Réutilisation de médicaments approuvés
Conscients du défi que représente le développement de nouveaux médicaments, Muzamil M Khan et son équipe ont décidé d’explorer des médicaments déjà approuvés et facilement disponibles. Les scientifiques de l’EMBL ont examiné une bibliothèque de médicaments approuvés par la FDA, dont le dextrométhorphane.
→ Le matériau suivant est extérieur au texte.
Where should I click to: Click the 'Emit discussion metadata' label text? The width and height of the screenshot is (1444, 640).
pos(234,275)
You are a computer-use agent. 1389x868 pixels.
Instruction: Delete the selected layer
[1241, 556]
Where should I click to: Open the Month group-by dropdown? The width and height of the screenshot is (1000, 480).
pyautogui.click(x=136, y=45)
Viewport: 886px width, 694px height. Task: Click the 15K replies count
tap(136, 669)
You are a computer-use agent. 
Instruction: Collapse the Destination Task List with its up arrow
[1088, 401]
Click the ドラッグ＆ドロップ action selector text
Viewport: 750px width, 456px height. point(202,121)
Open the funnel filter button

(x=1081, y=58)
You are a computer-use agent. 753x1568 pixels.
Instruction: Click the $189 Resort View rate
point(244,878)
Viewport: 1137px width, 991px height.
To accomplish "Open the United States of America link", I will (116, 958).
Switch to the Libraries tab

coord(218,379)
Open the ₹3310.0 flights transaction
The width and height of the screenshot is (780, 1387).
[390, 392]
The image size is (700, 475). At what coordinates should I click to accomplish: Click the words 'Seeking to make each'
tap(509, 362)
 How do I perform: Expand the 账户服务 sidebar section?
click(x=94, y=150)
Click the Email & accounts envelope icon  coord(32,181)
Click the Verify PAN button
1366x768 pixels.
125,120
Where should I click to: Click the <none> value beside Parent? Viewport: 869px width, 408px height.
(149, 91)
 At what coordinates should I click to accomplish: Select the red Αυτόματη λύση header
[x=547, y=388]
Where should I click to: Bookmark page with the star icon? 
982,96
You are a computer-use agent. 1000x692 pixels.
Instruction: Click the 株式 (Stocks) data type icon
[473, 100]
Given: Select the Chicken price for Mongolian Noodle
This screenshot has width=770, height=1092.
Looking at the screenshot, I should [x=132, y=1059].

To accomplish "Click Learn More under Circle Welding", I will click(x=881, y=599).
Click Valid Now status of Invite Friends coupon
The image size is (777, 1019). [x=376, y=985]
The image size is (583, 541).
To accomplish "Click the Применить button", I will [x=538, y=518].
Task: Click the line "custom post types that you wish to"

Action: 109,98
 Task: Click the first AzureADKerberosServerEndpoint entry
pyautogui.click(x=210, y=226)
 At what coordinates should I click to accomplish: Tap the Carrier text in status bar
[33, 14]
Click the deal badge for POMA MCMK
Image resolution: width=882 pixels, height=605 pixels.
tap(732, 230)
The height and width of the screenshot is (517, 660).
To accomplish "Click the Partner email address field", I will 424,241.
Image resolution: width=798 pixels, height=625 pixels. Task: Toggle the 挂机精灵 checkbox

En collaboration avec le Centre de recherche translationnelle sur le poumon (TLRC) d’Heidelberg et le Centre allemand de recherche sur le poumon (DZL), les chercheurs ont travaillé avec des cellules pulmonaires humaines et appliqué une variété de technologies de pointe qui n’existaient même pas lorsque bon nombre de ces médicaments ont été introduits pour la première fois. approuvé.
« Pour rechercher un médicament antifibrotique potentiel, nous avons d’abord utilisé une microscopie à haut débit d’un test optimisé de type « cicatrice dans un pot » pour identifier les médicaments potentiels inhibant le trafic de collagène, suivi d’une variété de techniques telles que la protéomique, la transcriptomique. , microscopie qui nous a permis de cerner les mécanismes d’action du médicament », a déclaré Khan. Le test « cicatrice en pot » tire son nom du fait qu’il s’agit d’un in vitro système pour étudier la fibrose pulmonaire, permettant aux scientifiques d’aborder le processus complet de formation du collagène et ainsi de l’utiliser comme modèle pour tester l’efficacité des médicaments antifibrotiques.
Des résultats prometteurs dans les tests précliniques
Ces expériences précédentes ont conduit à tester le dextrométhorphane sur des modèles murins de fibrose pulmonaire, mais également sur des tissus pulmonaires humains organotypiques 3D vivants cultivés en laboratoire.
« Faire partie d’un consortium avec DZL nous a permis de collaborer avec une clinique locale à Heidelberg – Thoraxclinic – et nous sommes actuellement en train de planifier des essais cliniques de phase II qui pourront déterminer si ces mêmes résultats se traduisent par ce qui fonctionne chez les patients humains. a déclaré Rainer Pepperkok, chef du groupe EMBL et auteur principal de cet article.
Avec l’aide supplémentaire du centre protéomique de l’EMBL, de Chemcore et de chimistes médicinaux, les scientifiques prévoient d’étudier plus en profondeur le médicament, pourquoi il agit et comment il agit. Nous espérons que cela permettra d’identifier la ou les cibles sur lesquelles le médicament agit dans les cellules dans le contexte de la maladie, offrant ainsi la possibilité d’en développer des variantes améliorées.
« L’enquête sur le trafic de collagène était intéressante en soi d’un point de vue biologique cellulaire, mais elle est désormais également potentiellement impactante du point de vue de la maladie », a déclaré Pepperkok. « Il est important de se rappeler qu’il s’agit encore d’une recherche fondamentale et seulement d’une toute première étape dans la compréhension de l’impact du dextrométhorphane sur la fibrose pulmonaire. Cela dit, cette découverte fondamentale semble offrir un potentiel thérapeutique prometteur.
Référence : « Le dextrométhorphane inhibe la sécrétion de collagène et de cargo de type collagène pour améliorer la fibrose pulmonaire » par Muzamil M. Khan, George Galea, Juan Jung, Joanna Zukowska, David Lauer, Nadine Tuechler, Aliaksandr Halavatyi, Christian Tischer, Per Haberkant, Frank Stein, Ferris Jung, Jonathan JM Landry, Arif M. Khan, Viola Oorschot, Isabelle Becher, Beate Neumann, Thomas Muley, Hauke Winter, Julia Duerr, Marcus A Mall, Alessandro Grassi, Ernesto de la Cueva, Vladimir Benes, Janine Gote-Schniering, Mikhail Savitski et Rainer Pepperkok, 18 décembre 2024, Médecine translationnelle scientifique.